19 Things We Should All Remember About the Cuban Missile Crisis of 1962

19 Things We Should All Remember About the Cuban Missile Crisis of 1962

Larry Holzwarth - October 9, 2018

19 Things We Should All Remember About the Cuban Missile Crisis of 1962
Original proclamation establishing the naval quarantine, signed by President Kennedy on October 23, 1962. JFK Presidential Library

12. The quarantine takes effect without incident

On October 25 two ships bound for Cuba were allowed to pass through the quarantine line, though neither vessel was flying the Soviet flag. One of them, a Lebanese flagged freighter, was stopped by the destroyer USS Joseph P. Kennedy Jr., named for the president’s elder brother who had been killed during World War II. Its manifest revealed it was not carrying military materiel, and it was allowed to pass. Later the following day Kennedy ordered low level reconnaissance flights to be conducted over Cuba every two hours, to monitor the status of the missile installations and other Soviet and Cuban activity. He also ordered preparations for an invasion to continue. The Chiefs of Staff initiated a timetable for an invasion which was deliberately designed to reach a point of no return, which once reached would prevent a cancellation by higher authority, a feature of which Kennedy was uninformed.
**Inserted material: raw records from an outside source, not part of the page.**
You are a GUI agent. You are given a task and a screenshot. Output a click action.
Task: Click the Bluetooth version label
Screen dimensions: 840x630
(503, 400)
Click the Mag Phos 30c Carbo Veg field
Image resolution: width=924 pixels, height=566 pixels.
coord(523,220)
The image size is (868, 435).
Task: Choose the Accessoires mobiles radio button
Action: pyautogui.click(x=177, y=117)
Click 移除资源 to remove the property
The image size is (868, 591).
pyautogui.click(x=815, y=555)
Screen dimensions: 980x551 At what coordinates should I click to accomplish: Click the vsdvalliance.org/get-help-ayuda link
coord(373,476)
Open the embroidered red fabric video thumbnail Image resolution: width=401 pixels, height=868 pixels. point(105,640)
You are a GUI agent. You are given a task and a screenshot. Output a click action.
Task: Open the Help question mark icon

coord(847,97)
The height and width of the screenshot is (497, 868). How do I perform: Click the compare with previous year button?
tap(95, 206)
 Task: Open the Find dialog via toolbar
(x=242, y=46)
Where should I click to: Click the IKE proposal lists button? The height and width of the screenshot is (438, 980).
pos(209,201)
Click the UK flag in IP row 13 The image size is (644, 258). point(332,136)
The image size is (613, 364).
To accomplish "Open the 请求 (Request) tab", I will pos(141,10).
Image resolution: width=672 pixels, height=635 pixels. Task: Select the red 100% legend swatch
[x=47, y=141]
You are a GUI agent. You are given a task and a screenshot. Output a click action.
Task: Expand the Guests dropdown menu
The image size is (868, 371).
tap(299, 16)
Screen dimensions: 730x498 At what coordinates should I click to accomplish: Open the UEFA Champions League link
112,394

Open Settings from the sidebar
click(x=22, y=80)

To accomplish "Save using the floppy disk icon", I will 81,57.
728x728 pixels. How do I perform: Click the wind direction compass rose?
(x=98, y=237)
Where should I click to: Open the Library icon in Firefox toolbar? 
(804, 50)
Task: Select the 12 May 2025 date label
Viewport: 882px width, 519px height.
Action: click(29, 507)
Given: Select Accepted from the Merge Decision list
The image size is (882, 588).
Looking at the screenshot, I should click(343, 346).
That afternoon, October 26, the KGB station chief in Washington, Alexander Feklisov, invited an ABC News reporter, John Scali, to have lunch. Feklisov delivered a feeler to the newsman, offering an opportunity for a diplomatic solution to be delivered to the State Department. In response, the State Department sent a message to Castro through the Brazilian government promising that there would be no invasion of Cuba should the Soviets remove the missiles and the Castro government publicly announce that it would allow no further Soviet offensive weapons on the island. That evening a lengthy message from Kruschev was transmitted to the State Department, though it was clearly intended to be a personal message to President Kennedy from Premier Kruschev. It followed up on the meeting with Scali, proposing a diplomatic solution to the crisis.